__Problem to work on__
Reproduce every item below word for word, keeping the original order and line breaks.
[begin Information shown]
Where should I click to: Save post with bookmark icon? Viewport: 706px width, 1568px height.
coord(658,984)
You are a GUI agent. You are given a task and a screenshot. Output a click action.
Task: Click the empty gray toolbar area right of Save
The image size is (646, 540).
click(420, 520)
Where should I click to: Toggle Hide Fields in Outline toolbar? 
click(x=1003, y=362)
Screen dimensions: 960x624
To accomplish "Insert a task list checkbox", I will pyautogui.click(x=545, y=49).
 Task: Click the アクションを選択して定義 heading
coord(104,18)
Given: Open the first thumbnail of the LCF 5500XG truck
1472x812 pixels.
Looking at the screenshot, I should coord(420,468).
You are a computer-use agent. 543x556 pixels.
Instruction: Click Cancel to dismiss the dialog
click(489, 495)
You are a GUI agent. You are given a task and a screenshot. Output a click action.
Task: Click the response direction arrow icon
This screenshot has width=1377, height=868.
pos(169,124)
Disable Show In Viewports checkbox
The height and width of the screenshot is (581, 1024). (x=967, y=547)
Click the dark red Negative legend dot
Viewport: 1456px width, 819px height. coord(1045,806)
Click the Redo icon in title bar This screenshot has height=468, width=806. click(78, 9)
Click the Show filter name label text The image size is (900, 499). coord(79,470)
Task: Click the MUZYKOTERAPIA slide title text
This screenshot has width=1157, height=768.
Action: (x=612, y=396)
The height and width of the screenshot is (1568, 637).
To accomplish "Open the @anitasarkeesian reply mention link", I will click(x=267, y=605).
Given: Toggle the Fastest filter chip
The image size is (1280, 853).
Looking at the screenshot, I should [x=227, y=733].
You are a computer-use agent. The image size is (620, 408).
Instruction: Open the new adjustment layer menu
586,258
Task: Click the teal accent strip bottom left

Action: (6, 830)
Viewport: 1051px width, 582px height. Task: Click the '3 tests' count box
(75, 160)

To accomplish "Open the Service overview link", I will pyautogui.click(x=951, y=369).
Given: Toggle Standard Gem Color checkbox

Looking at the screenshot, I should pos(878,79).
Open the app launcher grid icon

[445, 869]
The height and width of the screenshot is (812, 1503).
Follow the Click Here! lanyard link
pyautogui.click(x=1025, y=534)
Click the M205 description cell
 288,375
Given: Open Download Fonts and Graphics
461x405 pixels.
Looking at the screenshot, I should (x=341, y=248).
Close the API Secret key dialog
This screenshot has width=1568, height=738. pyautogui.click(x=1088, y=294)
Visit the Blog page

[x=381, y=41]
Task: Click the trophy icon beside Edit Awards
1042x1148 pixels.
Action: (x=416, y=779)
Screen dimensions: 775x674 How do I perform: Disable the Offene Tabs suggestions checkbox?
[end Information shown]
__The solution__
Where should I click to: Save post with bookmark icon? Viewport: 706px width, 1568px height.
coord(658,984)
You are a GUI agent. You are given a task and a screenshot. Output a click action.
Task: Click the empty gray toolbar area right of Save
The image size is (646, 540).
click(420, 520)
Where should I click to: Toggle Hide Fields in Outline toolbar? 
click(x=1003, y=362)
Screen dimensions: 960x624
To accomplish "Insert a task list checkbox", I will pyautogui.click(x=545, y=49).
 Task: Click the アクションを選択して定義 heading
coord(104,18)
Given: Open the first thumbnail of the LCF 5500XG truck
1472x812 pixels.
Looking at the screenshot, I should coord(420,468).
You are a computer-use agent. 543x556 pixels.
Instruction: Click Cancel to dismiss the dialog
click(489, 495)
You are a GUI agent. You are given a task and a screenshot. Output a click action.
Task: Click the response direction arrow icon
This screenshot has width=1377, height=868.
pos(169,124)
Disable Show In Viewports checkbox
The height and width of the screenshot is (581, 1024). (x=967, y=547)
Click the dark red Negative legend dot
Viewport: 1456px width, 819px height. coord(1045,806)
Click the Redo icon in title bar This screenshot has height=468, width=806. click(78, 9)
Click the Show filter name label text The image size is (900, 499). coord(79,470)
Task: Click the MUZYKOTERAPIA slide title text
This screenshot has width=1157, height=768.
Action: (x=612, y=396)
The height and width of the screenshot is (1568, 637).
To accomplish "Open the @anitasarkeesian reply mention link", I will click(x=267, y=605).
Given: Toggle the Fastest filter chip
The image size is (1280, 853).
Looking at the screenshot, I should [x=227, y=733].
You are a computer-use agent. The image size is (620, 408).
Instruction: Open the new adjustment layer menu
586,258
Task: Click the teal accent strip bottom left

Action: (6, 830)
Viewport: 1051px width, 582px height. Task: Click the '3 tests' count box
(75, 160)

To accomplish "Open the Service overview link", I will pyautogui.click(x=951, y=369).
Given: Toggle Standard Gem Color checkbox

Looking at the screenshot, I should pos(878,79).
Open the app launcher grid icon

[445, 869]
The height and width of the screenshot is (812, 1503).
Follow the Click Here! lanyard link
pyautogui.click(x=1025, y=534)
Click the M205 description cell
 288,375
Given: Open Download Fonts and Graphics
461x405 pixels.
Looking at the screenshot, I should (x=341, y=248).
Close the API Secret key dialog
This screenshot has width=1568, height=738. pyautogui.click(x=1088, y=294)
Visit the Blog page

[x=381, y=41]
Task: Click the trophy icon beside Edit Awards
1042x1148 pixels.
Action: (x=416, y=779)
Screen dimensions: 775x674 How do I perform: Disable the Offene Tabs suggestions checkbox?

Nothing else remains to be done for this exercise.